The San Diego Supercomputer Center (SDSC) at the University of California, San Diego, is working with semiconductor chipmaker Intel Corporation to further optimize research software to improve the parallelism, efficiency, and scalability of widely used molecular and neurological simulation technologies.
The collaboration is part of the Intel Parallel Computing Centers program, which provides funding to universities, institutions, and research labs to modernize key community codes used across a wide range of disciplines to run on current industry-standard parallel architectures.
Initial research focused on optimization of the PMEMD classical molecular dynamics code, part of the widely used AMBER Molecular Dynamics software, on multi-core Intel® Xeon® processors and “manycore” Intel Xeon Phi™ processors. This work in the molecular dynamics field is continuing with plans for extension to multi-node Intel Xeon Phi processor-based systems and aggressive optimization.
SDSC researchers are now expanding the Intel relationship to cover additional research areas and software packages. This includes improving the performance of multi-scale Quantum Mechanics / Molecular Mechanics (QM/MM) simulations on manycore architectures, a field that has been largely neglected during earlier software optimization efforts that have focused on purely classical models. QM/MM simulations allow researchers to study chemical reactions directly, without severe approximations. QM/MM simulations are key to studies in areas such as biocatalysis, where studies to improve the efficiency of bioethanol production is one example.
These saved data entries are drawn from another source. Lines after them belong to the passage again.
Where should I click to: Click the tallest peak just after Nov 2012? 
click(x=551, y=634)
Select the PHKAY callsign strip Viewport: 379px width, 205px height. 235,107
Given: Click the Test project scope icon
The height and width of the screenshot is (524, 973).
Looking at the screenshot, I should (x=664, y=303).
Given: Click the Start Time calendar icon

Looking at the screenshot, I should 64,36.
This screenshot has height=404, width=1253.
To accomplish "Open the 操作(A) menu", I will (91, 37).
Efforts will also potentially benefit the field of computational neuroscience with a focus on porting and optimizing the open source NEURON software in collaboration with researchers at Yale University. With President Obama’s announcement of the BRAIN initiative in April 2013, many are predicting computational neuroscience will have a scientific impact to rival what computational genomics had during the last decade. The collaboration with Intel places SDSC in a position to have a substantial impact on this field.
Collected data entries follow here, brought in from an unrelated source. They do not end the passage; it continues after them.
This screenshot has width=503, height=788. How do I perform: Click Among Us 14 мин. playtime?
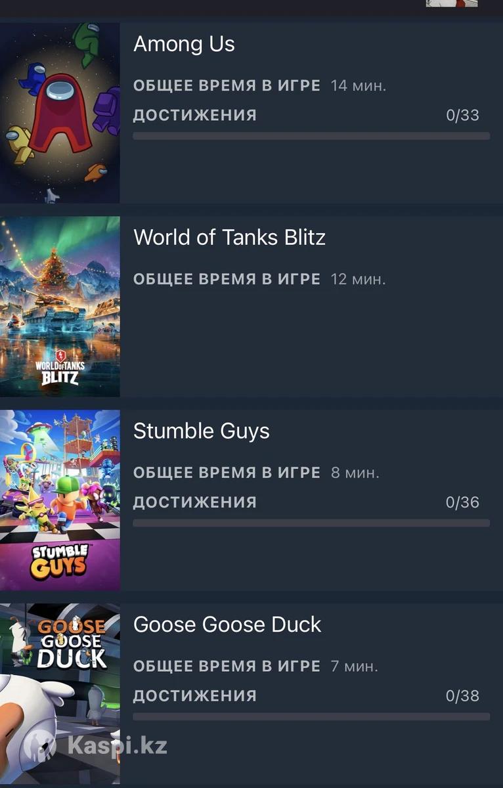pos(359,85)
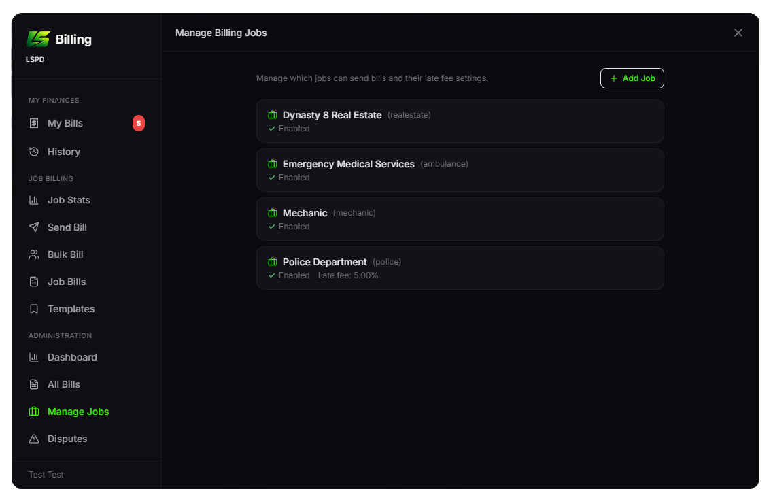Click the Billing lightning logo
The image size is (771, 502).
[x=37, y=39]
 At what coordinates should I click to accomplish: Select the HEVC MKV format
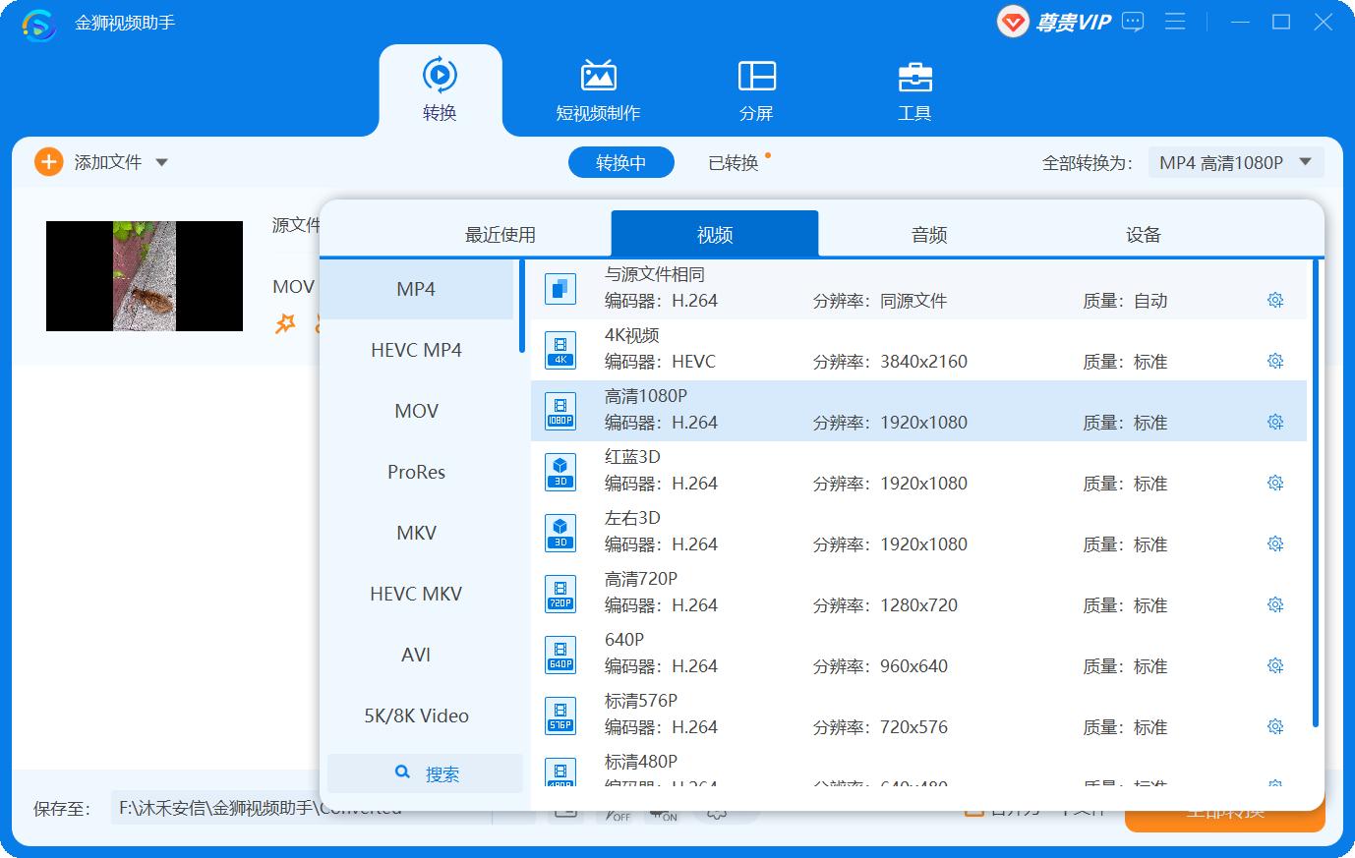[416, 594]

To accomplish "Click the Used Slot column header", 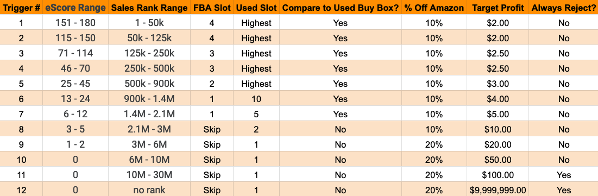I will pyautogui.click(x=256, y=8).
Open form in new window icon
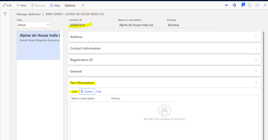268x140 pixels. click(257, 5)
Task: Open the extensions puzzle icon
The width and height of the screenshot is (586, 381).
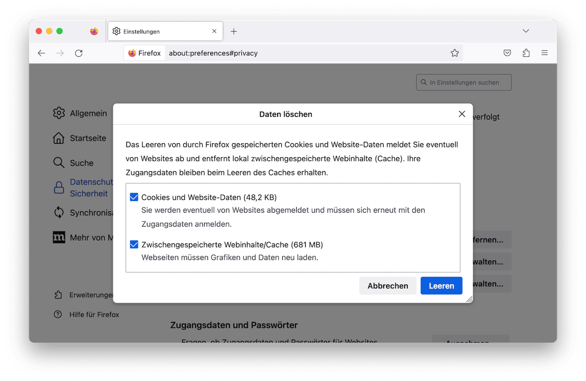Action: tap(526, 53)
“This collaboration gives SDSC researchers the ability to interact directly with Intel engineers, which is extremely valuable when tuning codes for the levels of parallelism that modern processors demand,” said SDSC Director Michael Norman. “The AMBER MD software is widely used in fields spanning drug discovery, biocatalysis, and enzyme engineering, and we are grateful to Intel for recognizing the importance of this work across so many domains. Research conducted as part of this project will feedback into the AMBER and NEURON code bases, as well as the molecular dynamics and computational neuroscience research communities at large.”
Training and Outreach
The Intel Parallel Computing Center at SDSC will also serve as a conduit for offering courses in parallel programming to researchers and students at UC San Diego, as well as the broader San Diego biotech area.
“SDSC has a proud history of helping to train the scientists of tomorrow, and our work with Intel complements these efforts,” said Norman. “All programming going forward will be parallel, so it is crucial that we educate students on how to do this from the very beginning.”
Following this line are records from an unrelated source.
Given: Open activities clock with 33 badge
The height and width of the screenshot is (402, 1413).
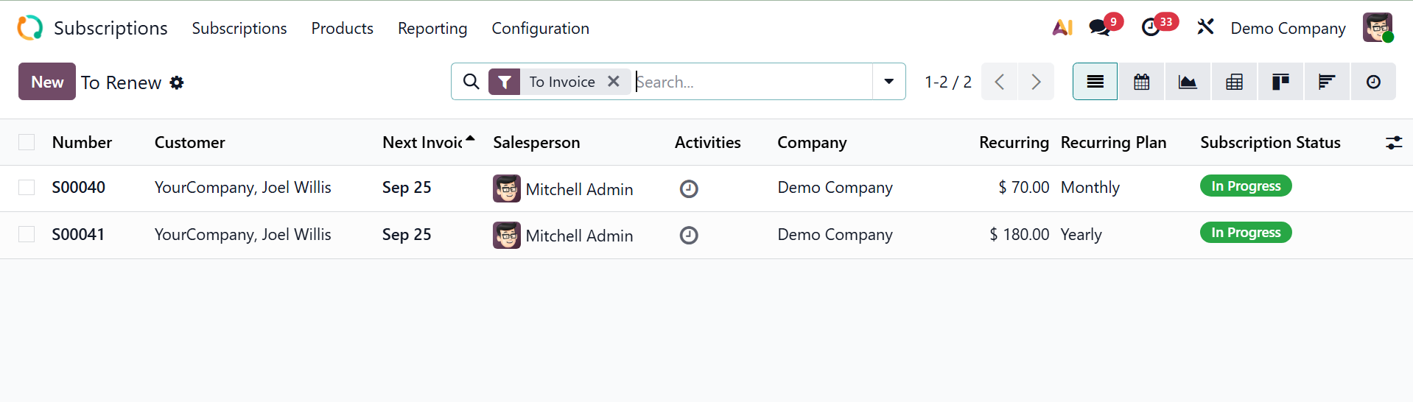Looking at the screenshot, I should pyautogui.click(x=1151, y=28).
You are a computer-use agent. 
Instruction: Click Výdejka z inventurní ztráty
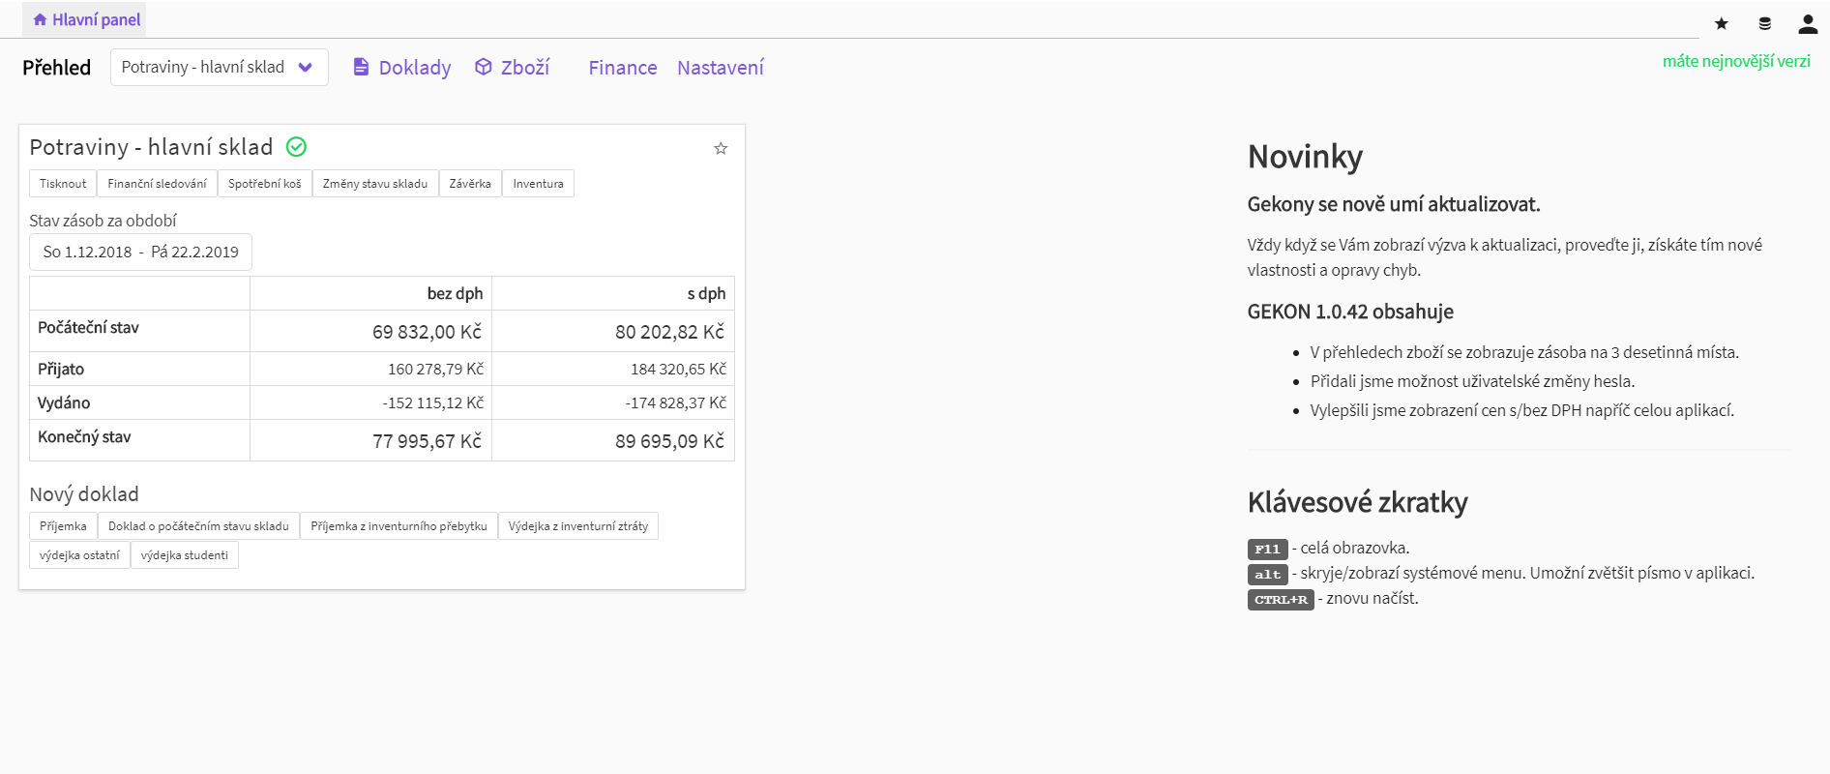click(577, 526)
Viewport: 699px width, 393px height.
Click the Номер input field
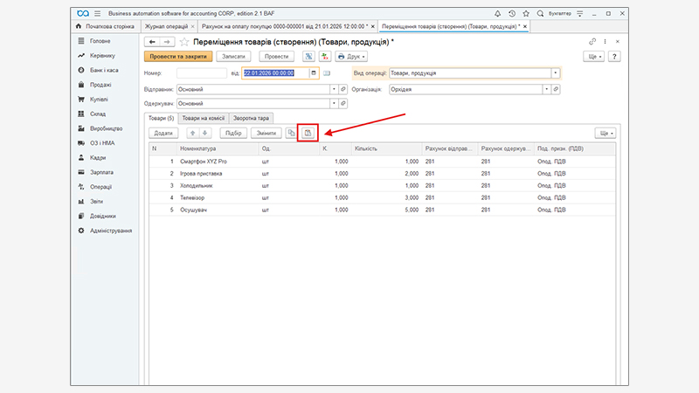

A recent SDSC workshop on Intel Xeon-Phi optimization, for example, was attended by researchers from multiple San Diego based universities as well as a number of local biotech companies.
“SDSC has a strong pedigree of innovation and we’re excited to have them join the IPCC program, as well as the opportunity this new IPCC center provides for a long-term, productive collaboration,” said Bob Burroughs, director of Technical Computing System Enabling at Intel. “The performance increases we anticipate from SDSC’s efforts to modernize these critical codes will have a broad impact on scientific discovery for years to come.”